## Start Excerpted records

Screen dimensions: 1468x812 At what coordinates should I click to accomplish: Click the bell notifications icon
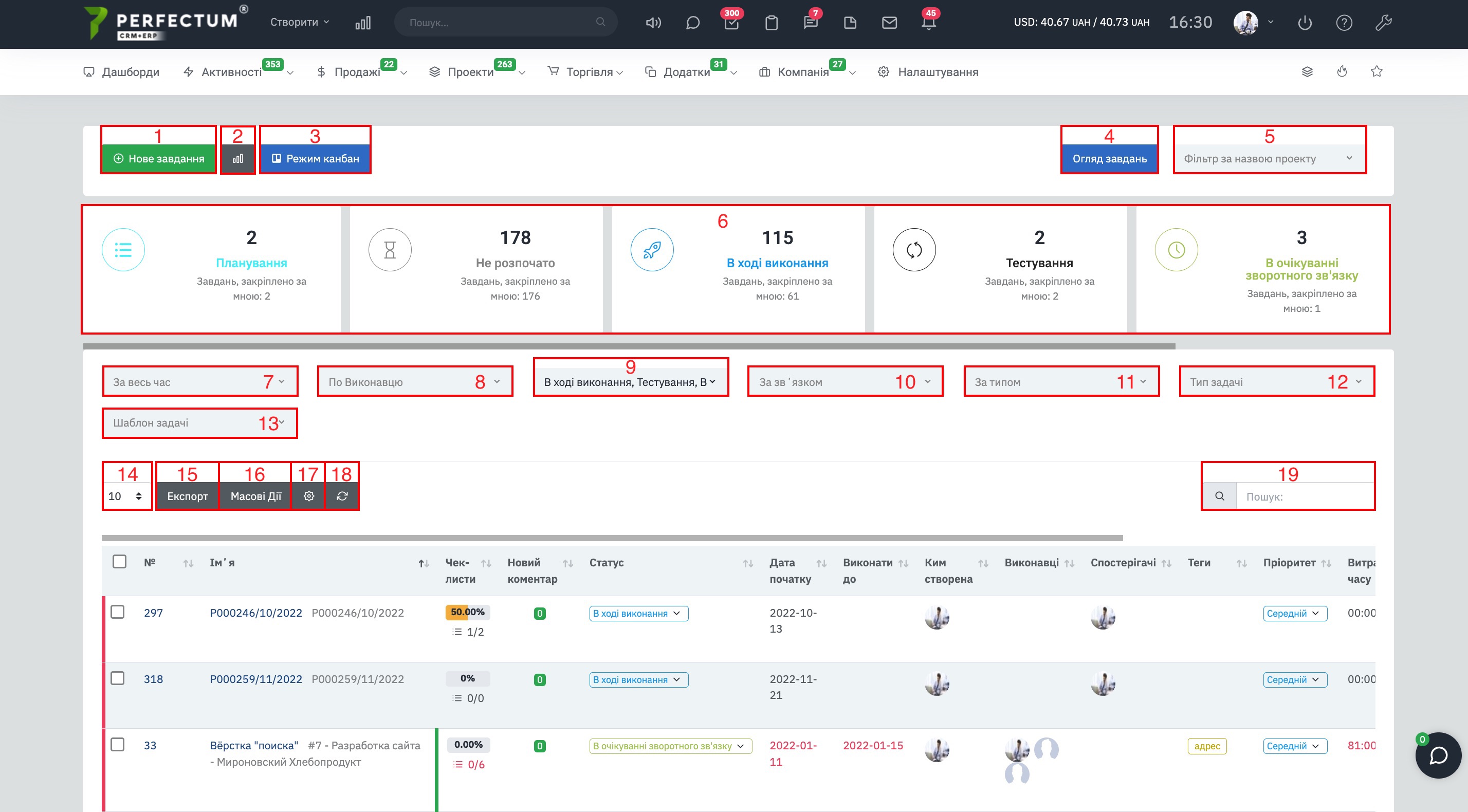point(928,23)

## End Excerpted records
## Start Excerpted records

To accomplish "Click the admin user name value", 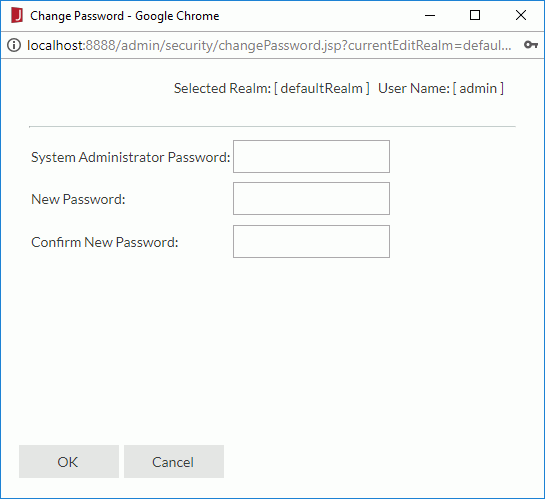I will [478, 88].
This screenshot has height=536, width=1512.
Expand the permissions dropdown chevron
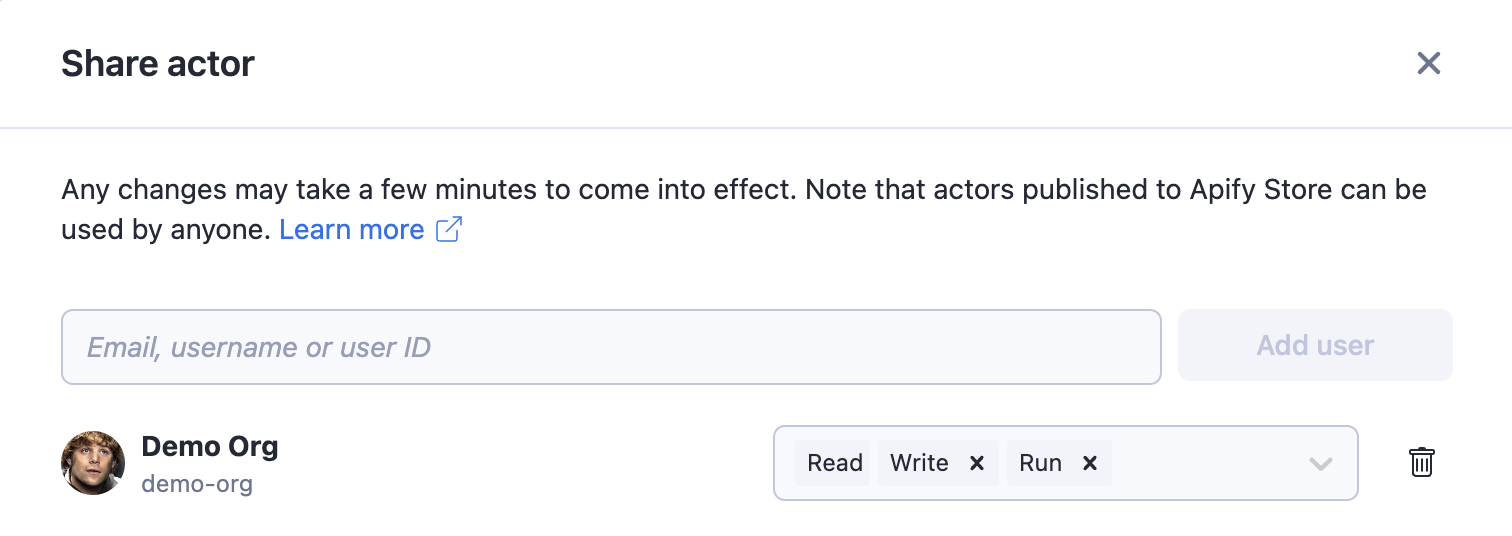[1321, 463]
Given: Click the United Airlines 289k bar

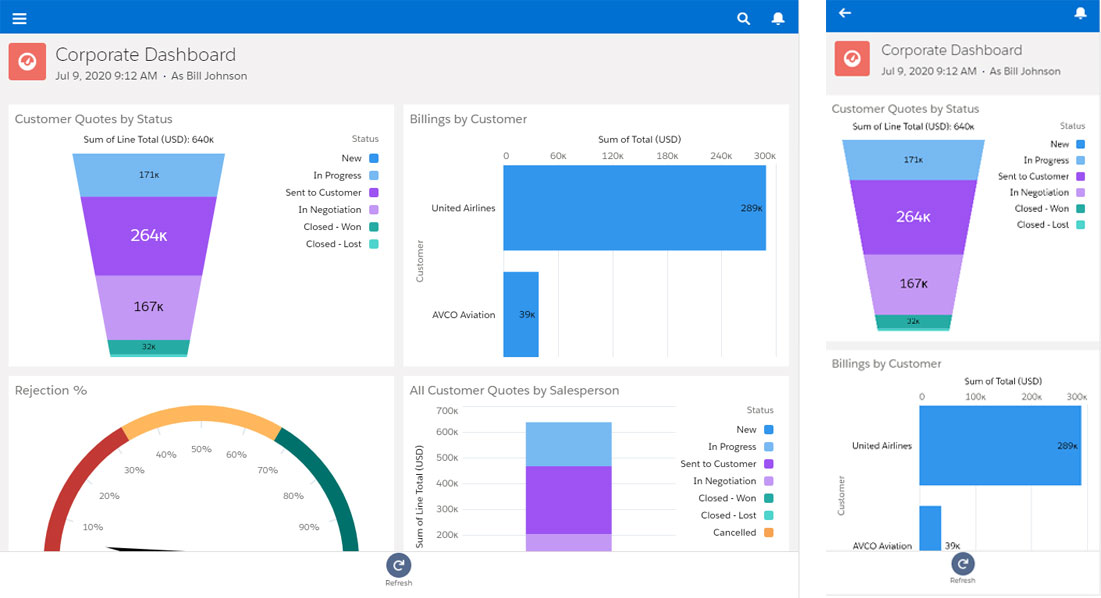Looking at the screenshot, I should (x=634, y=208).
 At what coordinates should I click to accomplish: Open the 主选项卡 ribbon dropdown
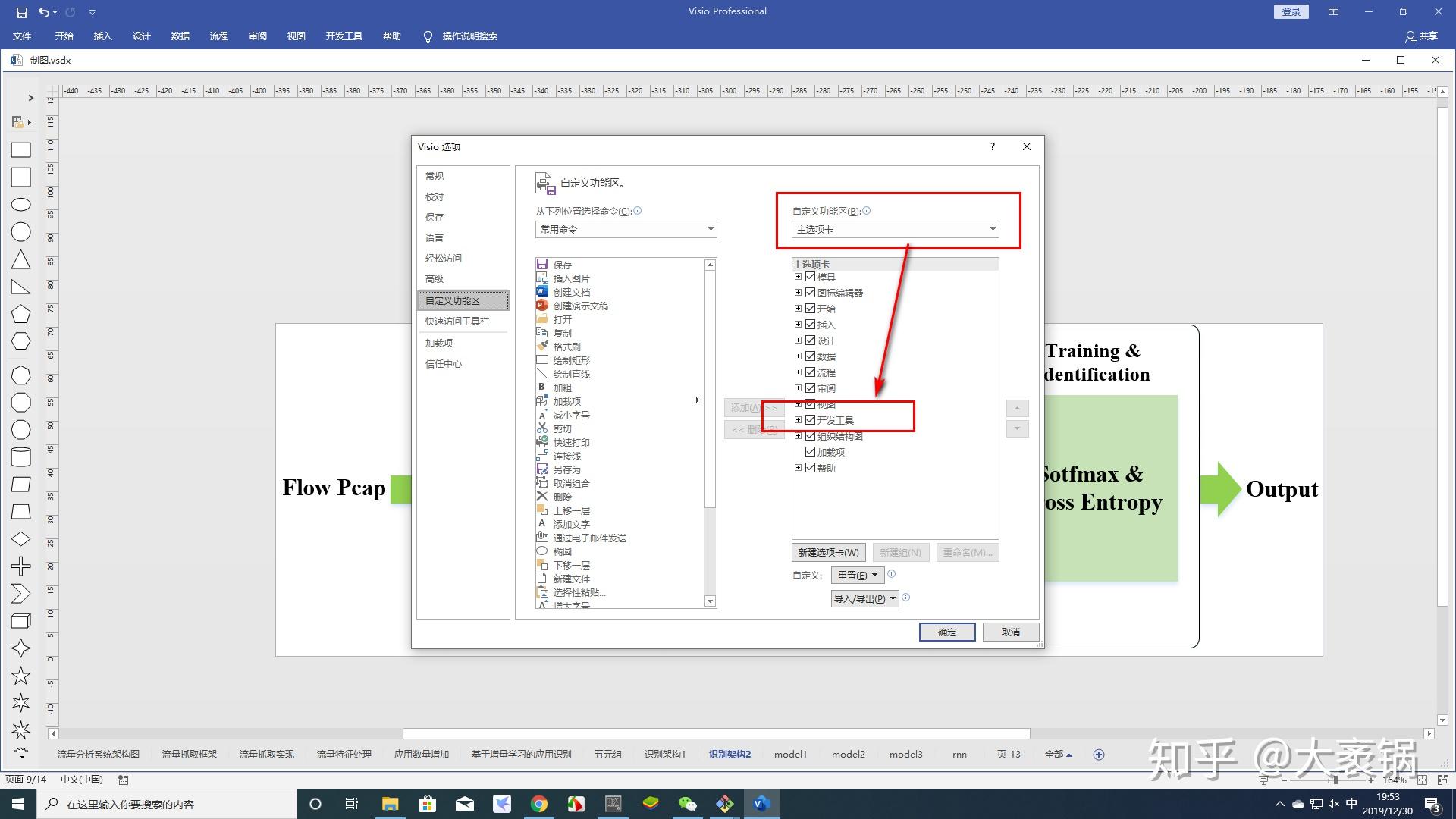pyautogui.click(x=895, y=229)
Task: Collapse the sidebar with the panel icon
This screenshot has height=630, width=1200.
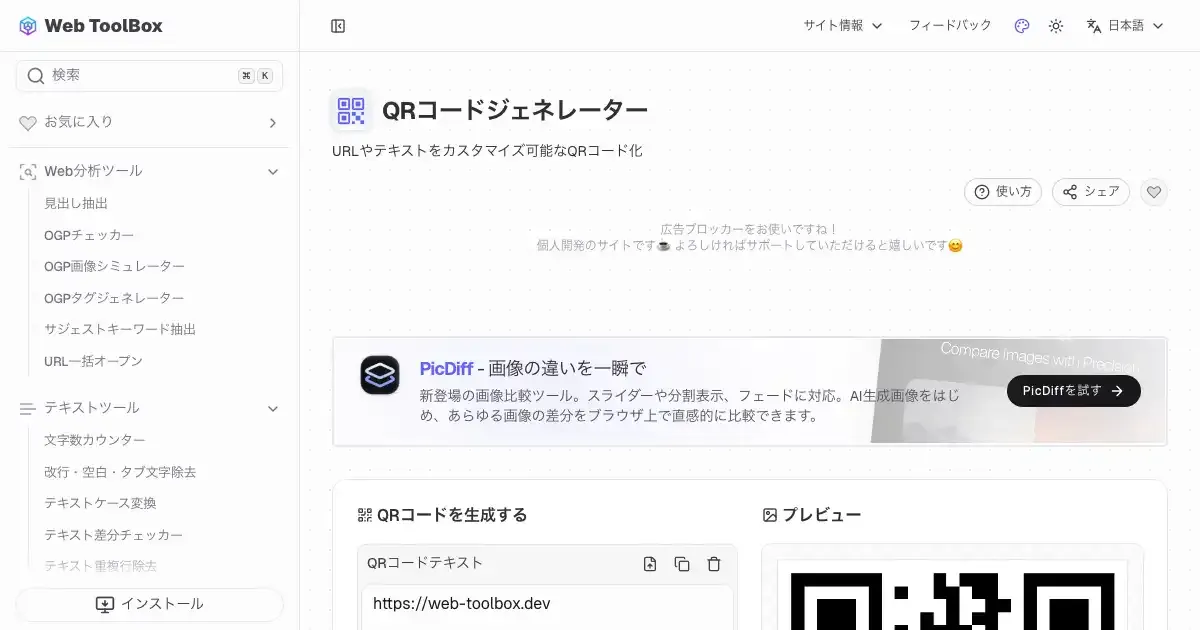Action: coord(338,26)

## End Excerpted records
## Start Excerpted records

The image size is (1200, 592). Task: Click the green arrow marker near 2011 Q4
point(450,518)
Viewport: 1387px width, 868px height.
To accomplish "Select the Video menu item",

## End Excerpted records

Instructions to follow
Retype the lines of the records starting with the line that contains "Task: Collapse the" and going on through the line that contains "Action: coord(338,26)", both included, with no pictures in your answer.

Final result
Task: Collapse the sidebar with the panel icon
This screenshot has height=630, width=1200.
Action: coord(338,26)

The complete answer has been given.